- **Exercise inputs**
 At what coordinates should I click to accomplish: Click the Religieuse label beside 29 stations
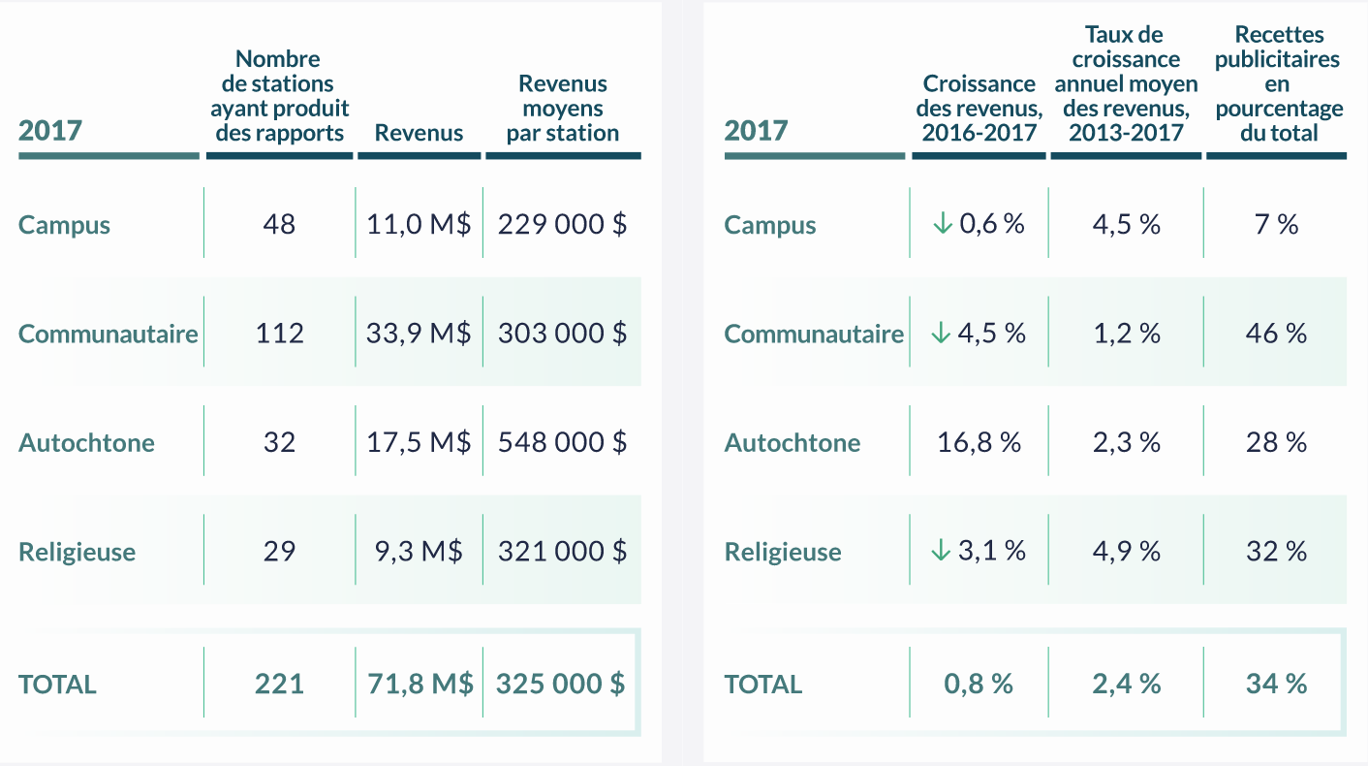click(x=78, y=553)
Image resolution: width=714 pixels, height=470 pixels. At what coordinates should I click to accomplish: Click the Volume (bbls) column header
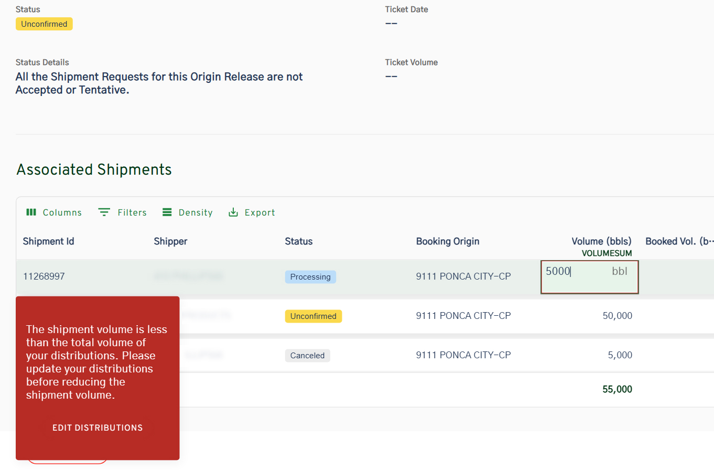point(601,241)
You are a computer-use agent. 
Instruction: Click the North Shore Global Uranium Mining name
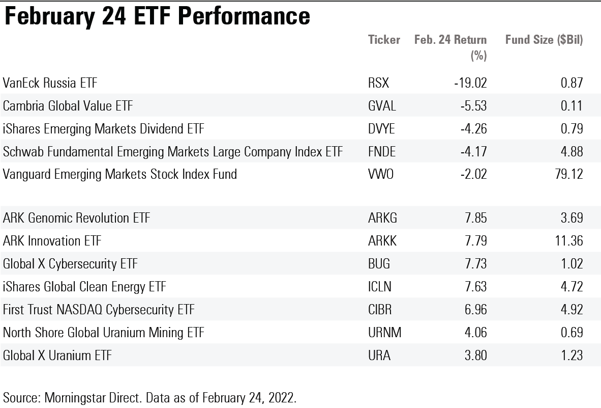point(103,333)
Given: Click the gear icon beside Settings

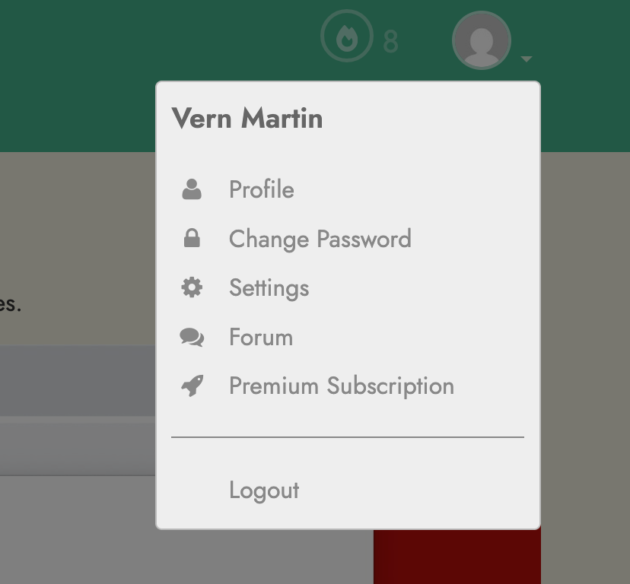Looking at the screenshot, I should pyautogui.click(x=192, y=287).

- **Assignment**
With the pictures removed, copy the data above word for word.

- **Solution to this task**
 At what coordinates should I click to accomplish: Click the Religieuse label beside 29 stations
click(x=78, y=553)
Image resolution: width=714 pixels, height=470 pixels. At what coordinates should I click to accomplish: Click the Volume (bbls) column header
point(601,241)
You are a computer-use agent. 
Instruction: Click the North Shore Global Uranium Mining name
point(103,333)
Given: Click the gear icon beside Settings

Looking at the screenshot, I should pyautogui.click(x=192, y=287).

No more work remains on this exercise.